[Stored data]:
* * * * *

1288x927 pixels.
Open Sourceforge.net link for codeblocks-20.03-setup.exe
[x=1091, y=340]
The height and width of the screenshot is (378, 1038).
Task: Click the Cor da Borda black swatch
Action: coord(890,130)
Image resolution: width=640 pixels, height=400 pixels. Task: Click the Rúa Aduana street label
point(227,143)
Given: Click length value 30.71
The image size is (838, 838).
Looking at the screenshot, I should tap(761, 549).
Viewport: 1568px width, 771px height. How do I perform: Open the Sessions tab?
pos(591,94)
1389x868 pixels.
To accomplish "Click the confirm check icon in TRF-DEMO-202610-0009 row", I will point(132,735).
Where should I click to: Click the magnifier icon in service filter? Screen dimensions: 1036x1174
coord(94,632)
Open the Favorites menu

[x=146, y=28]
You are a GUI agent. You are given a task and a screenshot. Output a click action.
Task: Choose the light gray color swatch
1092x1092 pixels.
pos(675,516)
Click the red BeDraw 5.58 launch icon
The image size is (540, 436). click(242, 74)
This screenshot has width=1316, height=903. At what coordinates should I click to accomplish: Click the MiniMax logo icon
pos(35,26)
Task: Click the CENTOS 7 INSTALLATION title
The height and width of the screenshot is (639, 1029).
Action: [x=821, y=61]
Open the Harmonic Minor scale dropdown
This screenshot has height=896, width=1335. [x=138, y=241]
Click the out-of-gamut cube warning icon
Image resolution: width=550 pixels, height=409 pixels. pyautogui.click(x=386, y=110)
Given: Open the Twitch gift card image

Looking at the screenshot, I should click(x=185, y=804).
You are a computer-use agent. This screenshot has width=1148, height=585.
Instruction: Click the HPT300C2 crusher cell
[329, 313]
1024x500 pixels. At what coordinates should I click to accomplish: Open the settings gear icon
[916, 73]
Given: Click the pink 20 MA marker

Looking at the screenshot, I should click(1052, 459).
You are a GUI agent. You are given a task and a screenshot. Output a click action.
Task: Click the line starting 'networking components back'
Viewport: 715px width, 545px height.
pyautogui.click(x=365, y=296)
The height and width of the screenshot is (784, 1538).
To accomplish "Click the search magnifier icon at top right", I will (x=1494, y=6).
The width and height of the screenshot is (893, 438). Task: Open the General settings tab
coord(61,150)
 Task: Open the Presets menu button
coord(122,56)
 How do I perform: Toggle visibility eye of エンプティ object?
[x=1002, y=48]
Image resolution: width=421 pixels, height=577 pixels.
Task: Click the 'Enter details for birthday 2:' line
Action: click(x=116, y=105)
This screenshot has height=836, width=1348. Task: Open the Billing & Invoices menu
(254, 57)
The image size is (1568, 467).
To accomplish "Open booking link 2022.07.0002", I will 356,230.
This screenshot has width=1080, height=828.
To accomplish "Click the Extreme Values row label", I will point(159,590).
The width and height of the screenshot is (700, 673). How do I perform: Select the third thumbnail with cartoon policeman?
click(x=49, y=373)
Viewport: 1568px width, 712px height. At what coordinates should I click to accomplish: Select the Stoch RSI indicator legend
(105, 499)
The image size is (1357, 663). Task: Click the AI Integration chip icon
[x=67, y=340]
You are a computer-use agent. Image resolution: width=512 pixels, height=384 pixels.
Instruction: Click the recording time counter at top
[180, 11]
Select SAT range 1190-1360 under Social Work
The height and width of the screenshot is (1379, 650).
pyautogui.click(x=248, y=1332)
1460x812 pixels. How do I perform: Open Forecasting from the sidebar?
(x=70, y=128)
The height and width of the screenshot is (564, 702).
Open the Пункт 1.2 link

* * * * *

[Exercise objective]:
Please echo the material from the line containing "Task: Open the Presets menu button" up to and including the line containing "pyautogui.click(x=248, y=1332)", and nothing else.

[Expected answer]:
 Task: Open the Presets menu button
coord(122,56)
 How do I perform: Toggle visibility eye of エンプティ object?
[x=1002, y=48]
Image resolution: width=421 pixels, height=577 pixels.
Task: Click the 'Enter details for birthday 2:' line
Action: click(x=116, y=105)
This screenshot has height=836, width=1348. Task: Open the Billing & Invoices menu
(254, 57)
The image size is (1568, 467).
To accomplish "Open booking link 2022.07.0002", I will 356,230.
This screenshot has width=1080, height=828.
To accomplish "Click the Extreme Values row label", I will point(159,590).
The width and height of the screenshot is (700, 673). How do I perform: Select the third thumbnail with cartoon policeman?
click(x=49, y=373)
Viewport: 1568px width, 712px height. At what coordinates should I click to accomplish: Select the Stoch RSI indicator legend
(105, 499)
The image size is (1357, 663). Task: Click the AI Integration chip icon
[x=67, y=340]
You are a computer-use agent. Image resolution: width=512 pixels, height=384 pixels.
Instruction: Click the recording time counter at top
[180, 11]
Select SAT range 1190-1360 under Social Work
The height and width of the screenshot is (1379, 650).
pyautogui.click(x=248, y=1332)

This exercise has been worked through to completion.